### In-domain embedding generator
In this application we will use a Amazon review dataset (2018), especifically the Home and Kitchen subset (this was the most similar dataset compared to our goal with significant amount of reviews - ~6.9M), since we aim to extract aspects from refrigerator reviews. The dataset was aquired in Jianmo Ni [personal webpage](https://nijianmo.github.io/amazon/index.html).

---

**This code sample doesn't need to be executed for the main application to work, it was necessary to create the input data structures that our model will use.*

In [1]:
import re
import json
import nltk
import ijson
import string
import codecs
import gensim
from nltk.stem.wordnet import WordNetLemmatizer



First, let's read the JSON file and extract the text reviews. We'll use ijson lib for this task because it creates a iterator rather than reading the whole file. Ijson parser gives a parsing object containing a triple: prefix, event and value.
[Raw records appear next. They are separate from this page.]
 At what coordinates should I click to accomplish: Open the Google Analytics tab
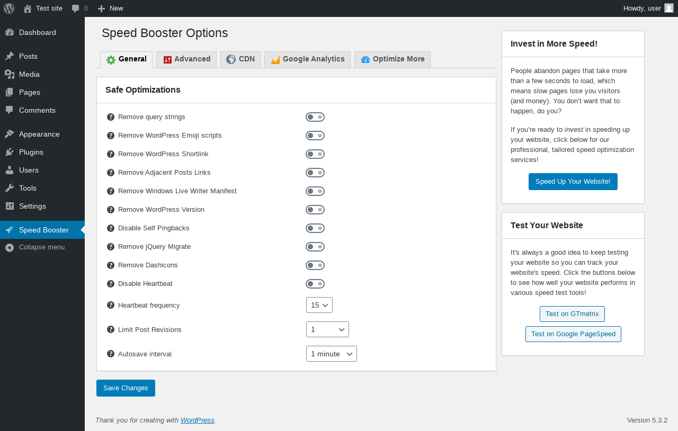point(307,59)
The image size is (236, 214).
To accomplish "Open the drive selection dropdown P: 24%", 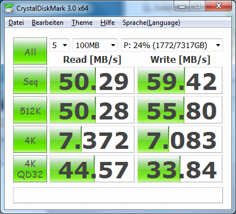I will pos(172,45).
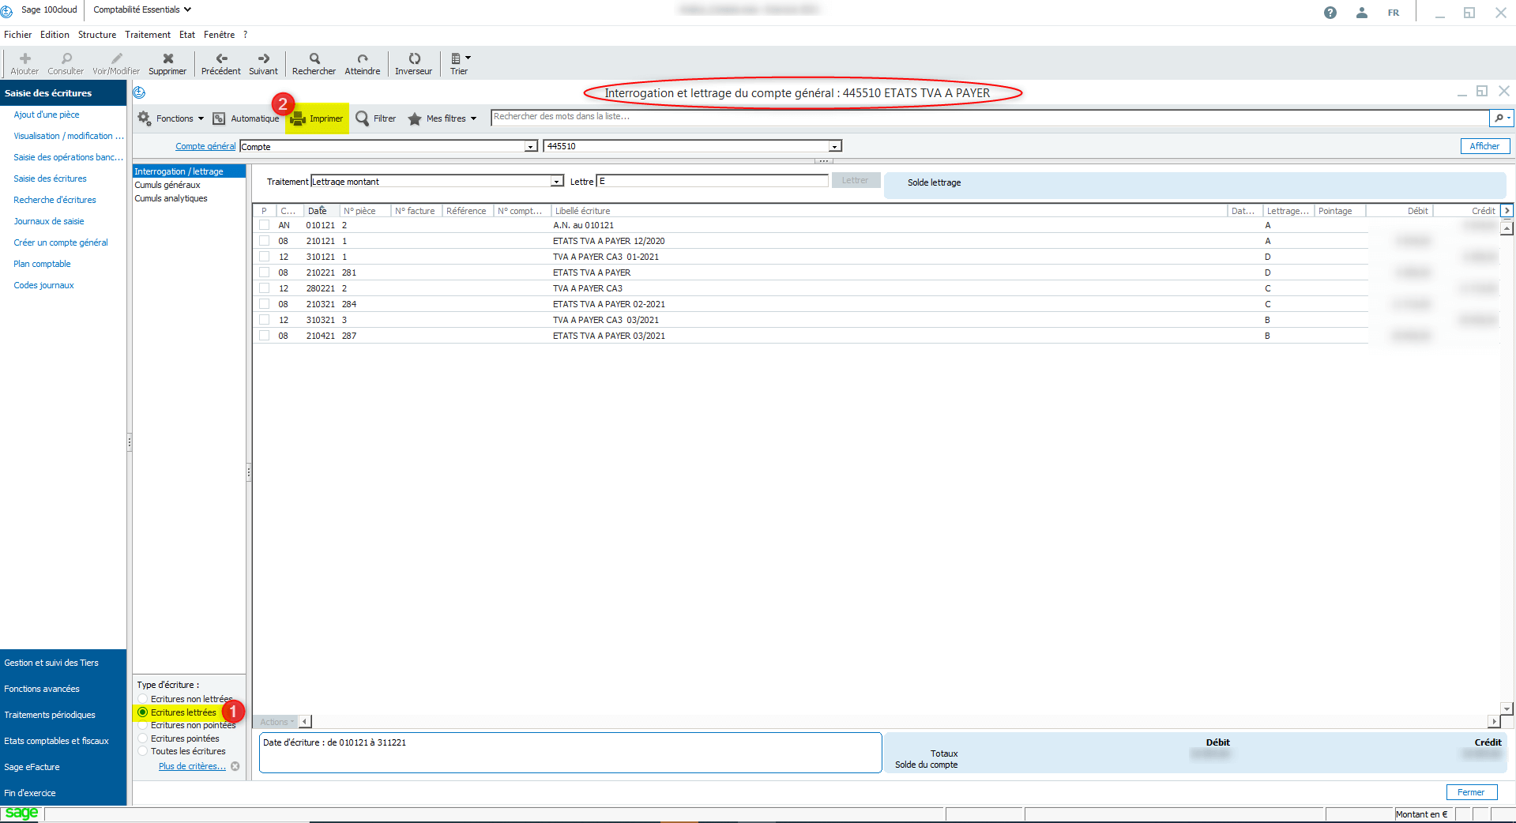Select 'Cumuls généraux' in side list
This screenshot has height=823, width=1516.
click(167, 185)
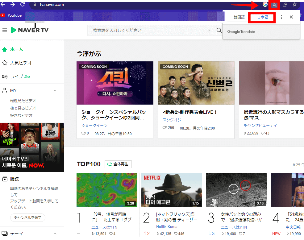Reload the page with the refresh icon
304x240 pixels.
[x=23, y=4]
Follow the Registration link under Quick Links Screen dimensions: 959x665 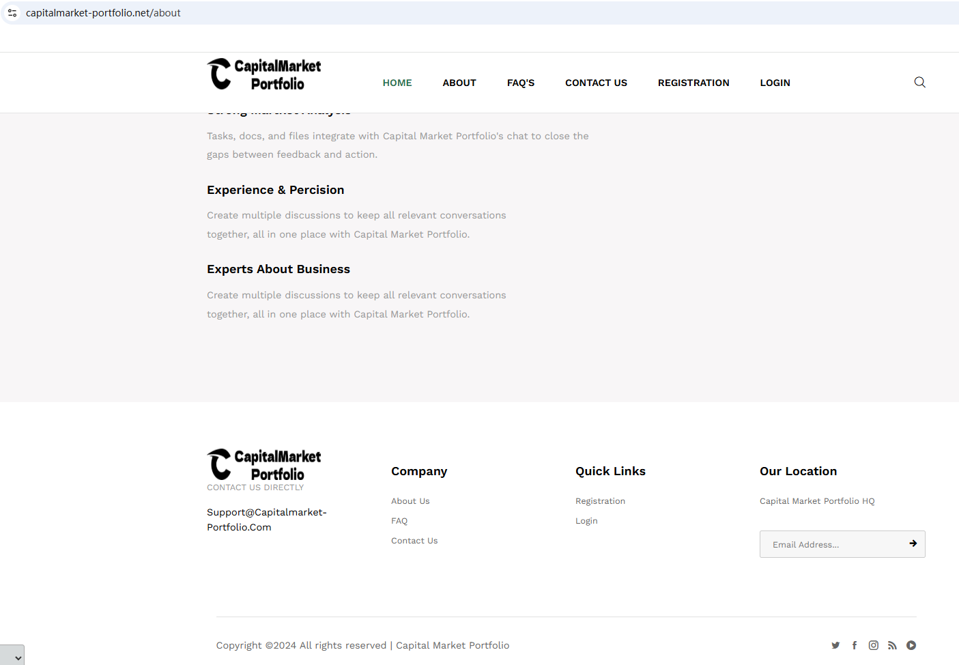coord(600,501)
They can assume different caracteristics in the JSON file, but for a field: prefix contain its name; event, its type; and value, its content.

In [2]:
reviews = []
with open('input/home_and_kitchen.json', 'r') as f:
    parser = ijson.parse(f, multiple_values=True)           # using ijson since we are working with a large JSON file
    
    for prefix, event, value in parser:            
        if prefix == 'reviewText':                          # we are only interested in the reviewText field
            v = re.sub('[\r\t\n]', '', value).lower()       # remove newline, tab and other unwanted chars
            v = re.sub(r'[^\x00-\x7F]','', v)               # remove non-ASCII characters
            reviews.append(v)

In [3]:
# Retrieve only the reviews that mention some domain words
domain = ['fridge', 'fridges', 'refrigerator', 'freezer', 'freezers', 'cooler', 'frig', 'icebox', 'icemaker', 'ice machine', 'minibar', 'refrigeration', 'refrigerate', 'cupboard', 'cupboards', 'defrost', 'microwave', 'stove', 'oven']
reviews = [s for s in reviews if any(w in s for w in domain)]
joined_reviews = ' '.join(reviews)

The next step is to tokenize the sentences for the Gensim word2vec function.

In [4]:
out = codecs.open('data/tech_domain.txt', 'w', 'utf-8')
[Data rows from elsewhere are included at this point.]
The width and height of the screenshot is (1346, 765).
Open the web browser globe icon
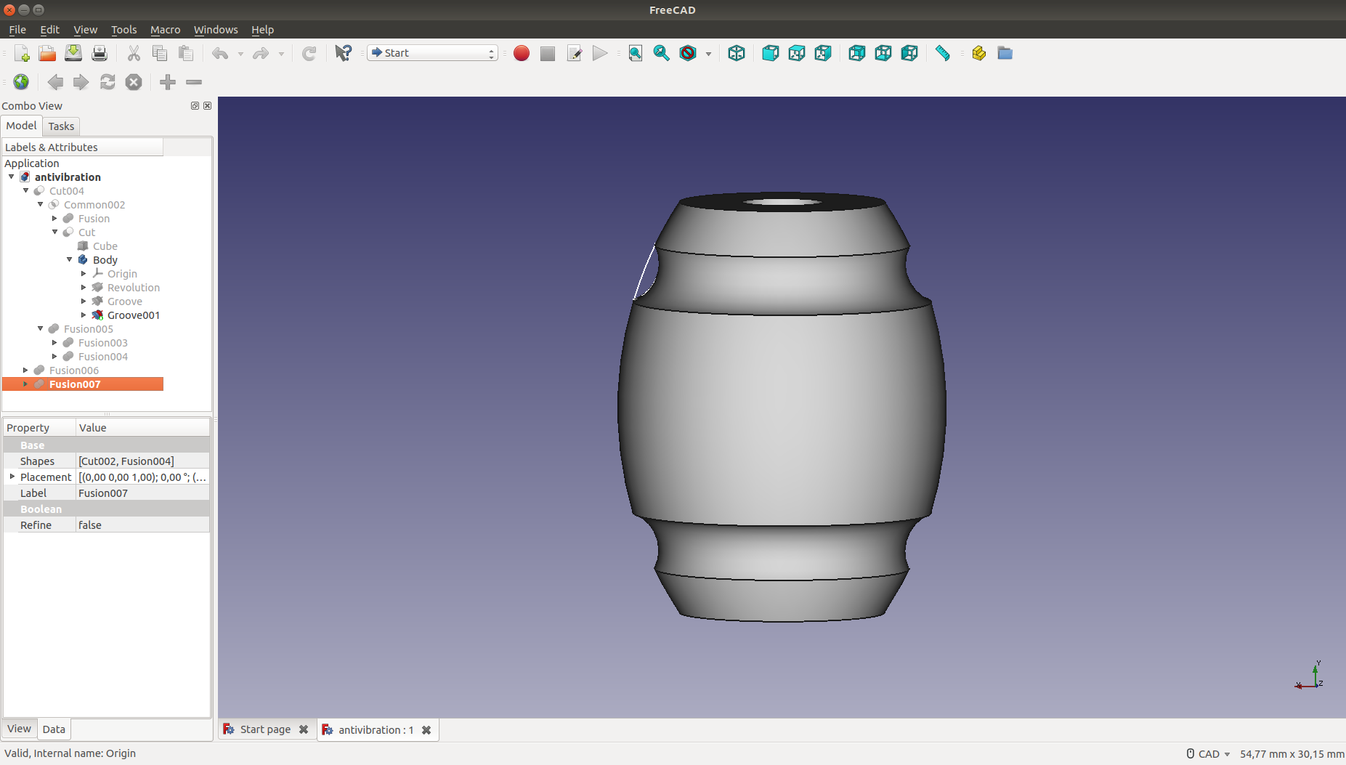click(x=21, y=82)

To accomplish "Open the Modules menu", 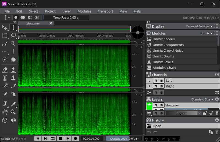I will coord(84,11).
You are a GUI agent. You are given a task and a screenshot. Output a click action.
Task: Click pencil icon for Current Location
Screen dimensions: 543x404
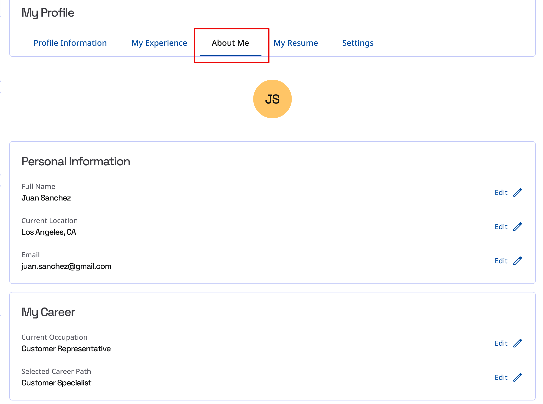click(517, 227)
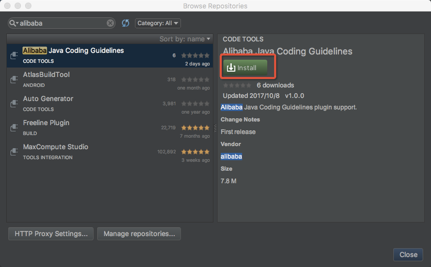The height and width of the screenshot is (267, 431).
Task: Click the MaxCompute Studio plugin icon
Action: (15, 152)
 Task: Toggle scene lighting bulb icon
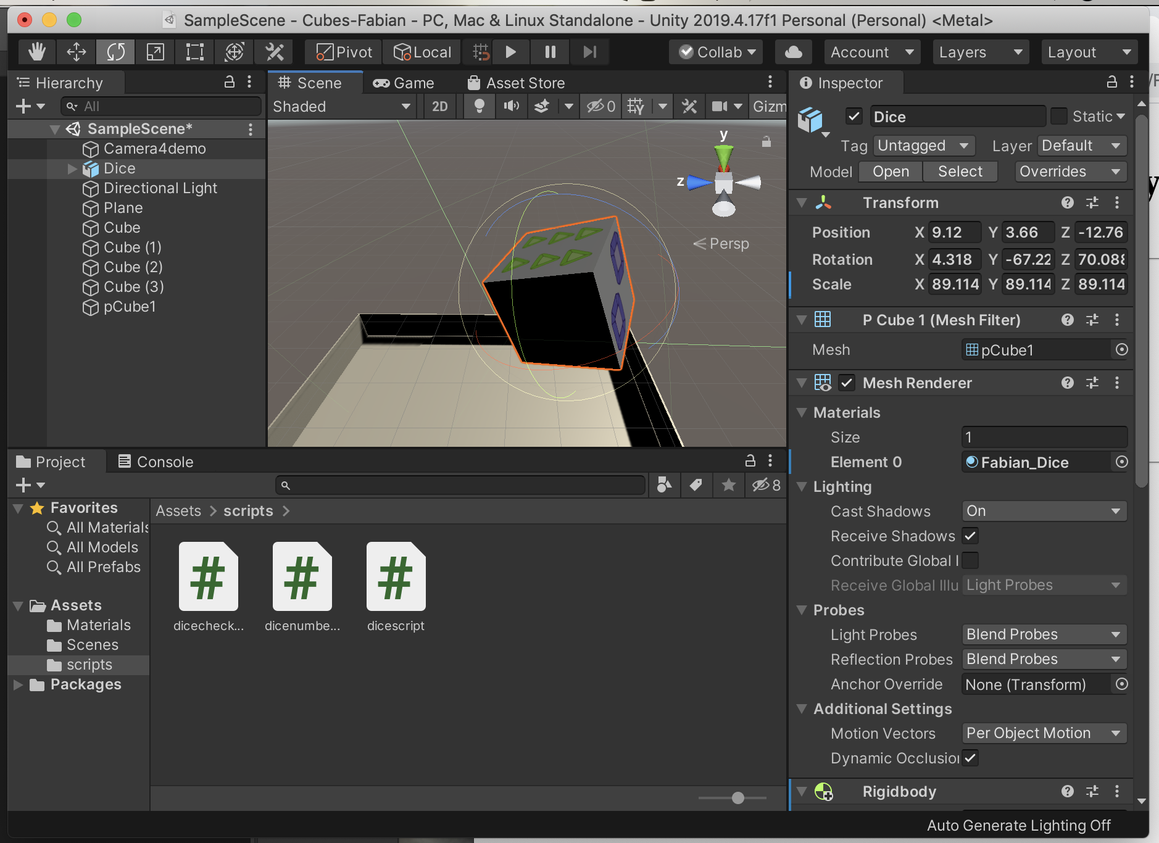[x=479, y=107]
lmtzr = WordNetLemmatizer()
stop_words = set(nltk.corpus.stopwords.words('english'))
stop_words = [w.replace("'",'') for w in stop_words]           # remove ' from stop words

punct = '[' + string.punctuation.replace('-','') + ']'         # regex expression to be used in re.sub function

tokenized_reviews = []
sentences = nltk.tokenize.sent_tokenize(joined_reviews)                     # tokenize reviews into sentences
for sent in sentences:
    sent = re.sub(punct, '', sent)                                          # remove punctuation
    tokens = nltk.tokenize.word_tokenize(sent)                              # then, tokenize the sentences into words
    tokens = [lmtzr.lemmatize(w) for w in tokens if not w in stop_words]    # remove stop words and apply lemmatization
    if len(tokens) > 0:
        tokenized_reviews.append(tokens)
        out.write(' '.join(tokens)+'\n')                                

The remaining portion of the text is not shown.